Mi casa está tan llena de vida que se está volviendo loca. A las seis de la tarde en verano parece que ninguno de los cuatro vivimos aquí. Ni siquiera las dos perras y las dos tortugas se atreven a hacer ruido. Mi abuela se sienta al sol y se queja del calor que hace. Pues siéntate a la sombra, le digo. No niña, si a mí el sol nunca me ha hecho daño, estoy bien aquí. Pero ay, qué sol y qué calor.
Y un día tras otro, lo mismo. Pero distinto. Mi padre mira el huerto durante horas, y casi le ha puesto nombre a las lechugas que tiene. Puede decirte exactamente para cuándo estará maduro ese tomate, y se intenta asegurar de que no tenemos que tirar una sola berenjena, a pesar de que no se nos ocurren más formas de cocinarlas.
Mi madre estornuda que parece que va a tirar la casa abajo. Como si en el mundo no tuvieran suficientes huracanes. A la hora de la cena los chistes malos que hacemos mi padre y yo sobre su vestido puesto al revés, desquician a mi madre. Mañana os ponéis a la sombrita todo el día, que el calor os ha dejado tontos. Y mi padre se hace el sordo, y le dice a mi madre que deje de robarle su copa, que la suya es esa otra. Pero cuando se le ha acabado el vino, coge mi vaso de cocacola y me saca la lengua cuando lo devuelve vacío.

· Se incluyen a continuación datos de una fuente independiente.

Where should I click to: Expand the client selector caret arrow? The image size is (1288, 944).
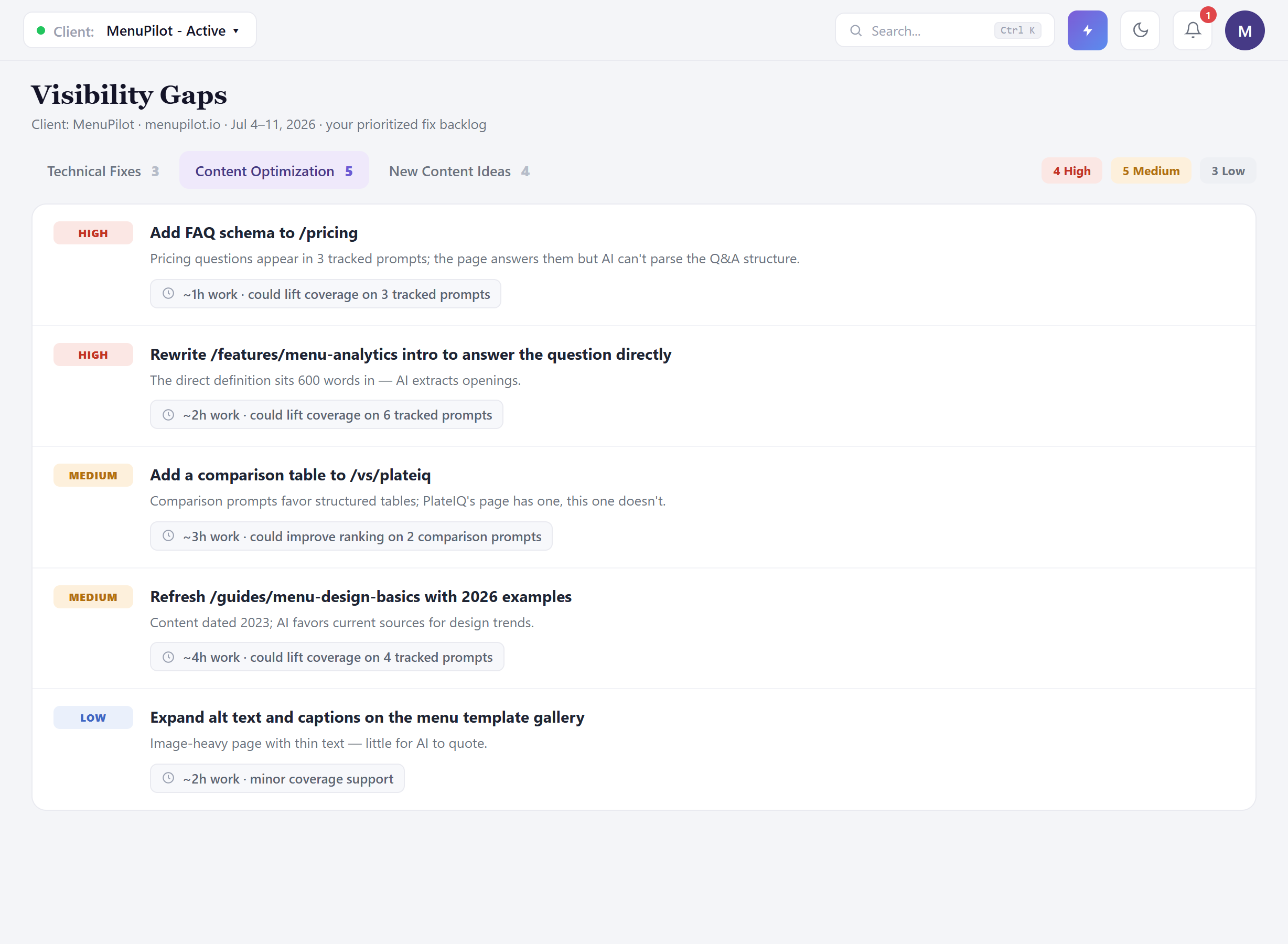click(x=235, y=31)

Pero mírala, papá, dile algo. Y nadie sale en mi defensa, pero mi padre le pregunta a mi abuela si le gusta el café, que hoy se lo ha puesto con hielo. Sí, muy rico muy rico. Pero le gusta más así, o con leche templadita, pregunta mi padre. No, si el café esta muy rico, insiste ella. Pero le gusta más así o de la otra manera. Sí sí, me gusta mucho el café. Sí sí.
Y mi padre se ríe. Y mi madre se ríe, y como no se ha inventado una risa tan contagiosa, pues nos reímos todos. Estáis locos en esta familia, no os enteráis de nada, dice mi abuela.
Y va a ser verdad. Nos falta ponernos sombreros ridículos, porque el juego de las tazas lo vamos dominando. Estamos todos locos aquí. Y a los locos hay que tratarlos con cariño.
No hay un solo lugar en el mundo tan maravilloso como mi cocina. Incluso cuando aparece la leche guardada en el cajón, y el salero en la nevera. Vaya apaño de melonar, que diría mi padre.